How the Foreclosure Process Works

Posted by Matthew Lahti on Sunday, March 3rd, 2013 at 11:50pm

Foreclosure is a frightening reality for homeowners across the nation.  Learn about the process and how you can avoid it.

Foreclosure is a frightening reality for homeowners across the nation. Eviction notices nailed to front doors post-foreclosure became common “Main Street” landscaping. The issue for many homeowners facing foreclosure even today is not having a firm understanding of the process. Despite foreclosure laws varying from one state to the next, most foreclosure processes follow the same nexus.

Non-Judicial Foreclosures vs. Judicial Foreclosures

A foreclosure filing is classified either as judicial or non-judicial. The classification is based on the wording in the homeowner’s deed of trust, in tandem with state laws.

The deed of trust is a document every homeowner receives at closing and is also kept on file with the county recorder’s office. This document holds the key for specification regarding the rules of engagement for foreclosure proceedings.

Most states provide lenders the option for non-judicial foreclosures, allowing the foreclosure filing to proceed without court involvement. Only a handful of states have laws requiring judicial foreclosures, meaning that a lender must obtain a court order before proceeding.

The good news for homeowners living in judicial foreclosure states is that they have more options to stop a foreclosure, in comparison to homeowners in states allowing non-judicial foreclosures. Those concerned with foreclosure filings should consult with a Department of Housing and Urban Development (HUD) counselor to review their deed of trust. Access to HUD counselors is free and local offices can be found at the U.S Department of Housing and Urban Development’s website.

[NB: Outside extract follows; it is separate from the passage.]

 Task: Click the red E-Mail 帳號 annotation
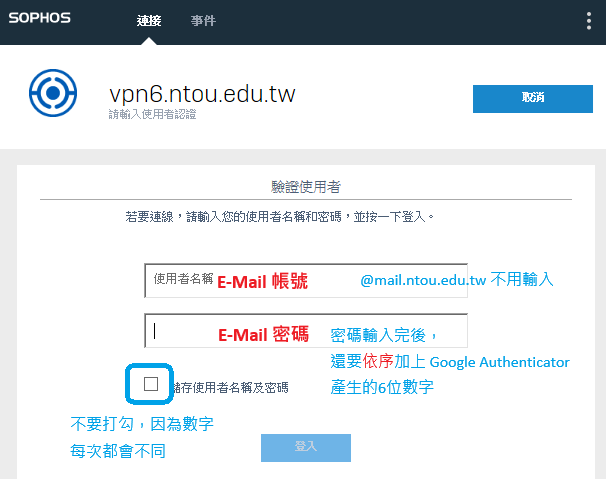pyautogui.click(x=262, y=282)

The timeline for either judicial or non-judicial foreclosures is relatively similar from one state to another, and the clock begins ticking with the first late or missed mortgage payment, accelerating from there.

31 – 90 days late

The lender sends a notice of default to the homeowner via U.S. mail. This notice serves as the formal first step in the foreclosure process. This late payment notice is not to be taken lightly as it provides information to help the homeowner remedy his default in addition to providing telephone numbers for HUD counseling offices. Essentially, the notice of default is the way a lender gets their point across about the severity of the situation, while letting the borrower know that they are willing to work with them. It is now that the borrower should take measures to communicate his situation with the lender in order to stop the foreclosure process.

90 – 180 days late

After the lender has send repeated default notices, the process becomes more serious. At this point, the lender will send a notice of intent to accelerate via certified mail to the borrower. This notice serves as the final notice before a foreclosure notice, calling the entire balance of the mortgage due. For example, if a homeowner is 180 days late on his payment, and his mortgage balance is $200,000, the bank is requiring a payment of  $200,000 to remedy the foreclosure, instead of just the monthly payment arrearage.

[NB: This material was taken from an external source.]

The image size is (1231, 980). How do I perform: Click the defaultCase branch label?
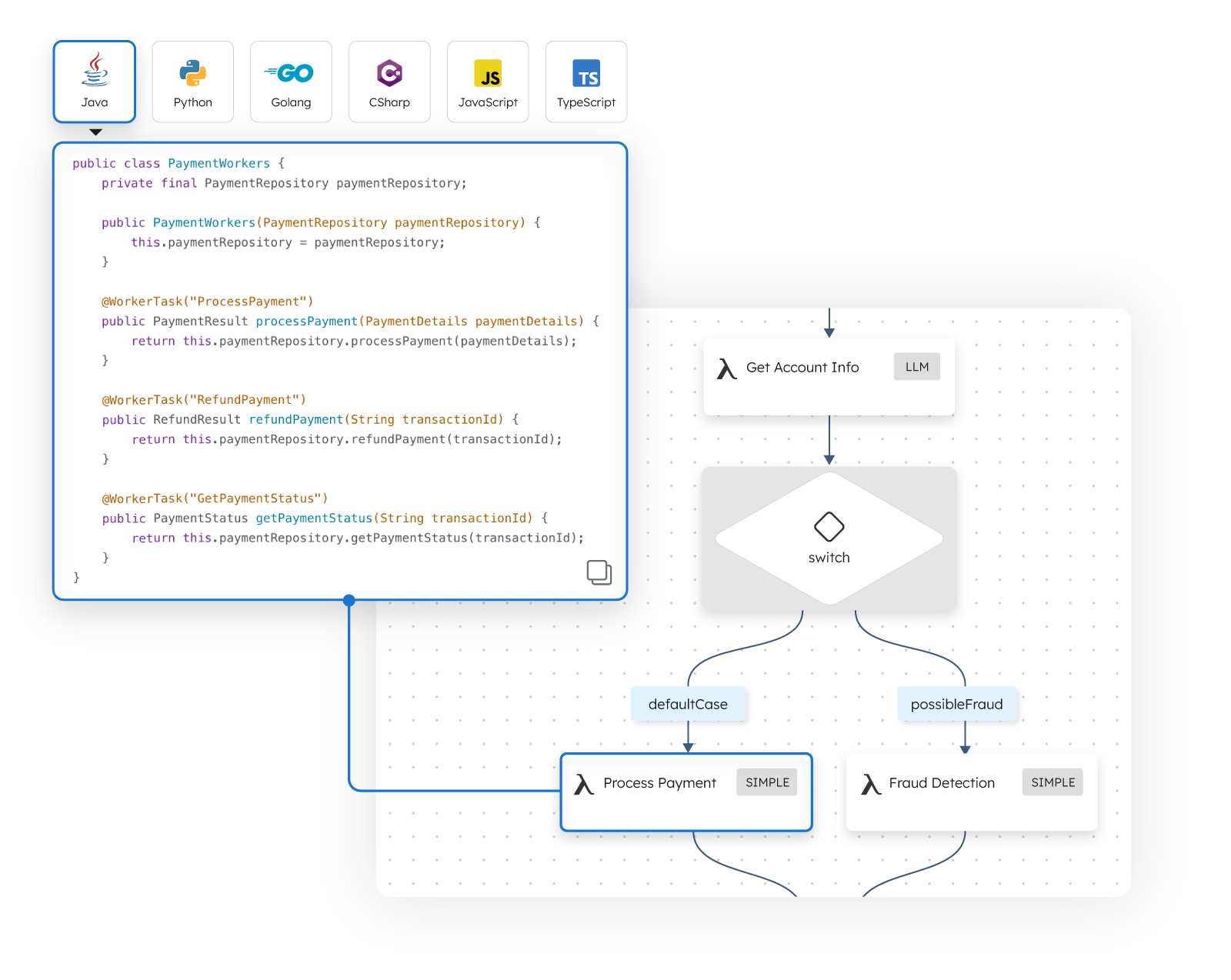pyautogui.click(x=688, y=704)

The intent to accelerate notice gives the borrower a final “last chance” amount required to stop the foreclosure, which will be the sum of all late mortgage payments, fees and late charges in most cases. Shortly after the borrower receipts the notice of intent to accelerate, the lender will send an appraiser to the property to evaluate whether the property is owner occupied or is abandoned and assess its value for auction.

180 days or more

The borrower can expect to receive the foreclosure notice at any time after making no payment arrangement with his mortgage company at this stage of the process. The foreclosure notice will be sent either by certified mail or delivered be a county process server. This notice lists the auction date and serves as the final notice to the homeowner before eviction. The homeowner is clearly instructed to vacate the premises on or before the auction date.

After the auction

Once the auction is over, the house is then the property of the lender or the winning bidder. If the homeowner is still living in the property, he is served with an eviction notice anywhere from a few days to a few weeks after the auction conclusion. If he refuses to vacate, he is forcibly removed by local law enforcement, all of his personal possessions are taken from the property and placed on the curb.


Foreclosures are a terrifying experience. Being familiar with the process is crucial for homeowners in order to prevent the loss of a home. Homeowners that are struggling to pay a mortgage should communicate with lenders and seek counseling from the Department of Housing and Urban Development before the first missed mortgage payment. Waiting any longer jeopardizes any situation.